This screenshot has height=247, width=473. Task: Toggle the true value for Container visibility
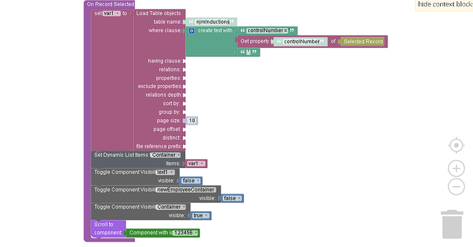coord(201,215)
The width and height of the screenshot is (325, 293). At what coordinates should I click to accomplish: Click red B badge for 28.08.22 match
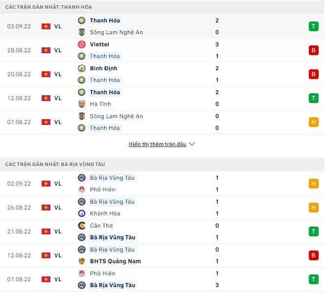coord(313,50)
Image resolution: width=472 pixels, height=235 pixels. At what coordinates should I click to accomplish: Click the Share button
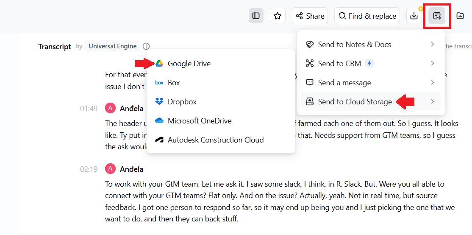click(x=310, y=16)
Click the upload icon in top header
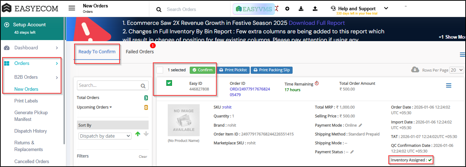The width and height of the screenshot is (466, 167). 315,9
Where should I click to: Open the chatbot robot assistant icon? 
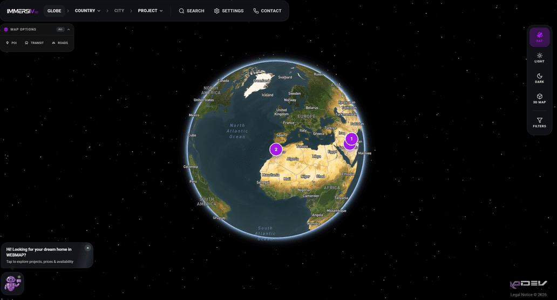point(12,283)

_ _ _ _

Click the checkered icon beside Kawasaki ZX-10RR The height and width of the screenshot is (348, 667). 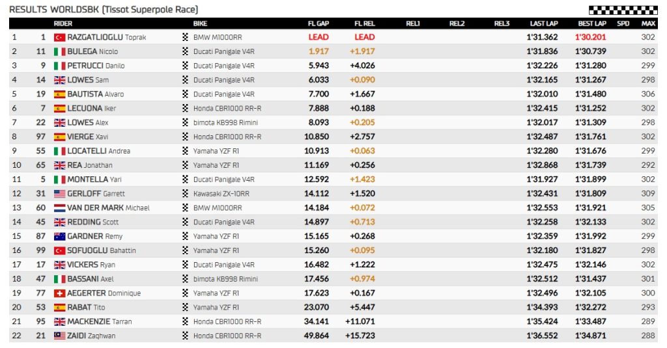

_ _ _ _

* **Given request**: Express the material between the lines holding "Where should I" and "point(12,283)", inclusive, as a JSON list of strings with one string per line. Skip blank lines and leave the pictures out.

* **Answer for the task**:
[
  "Where should I click to: Open the chatbot robot assistant icon? ",
  "point(12,283)"
]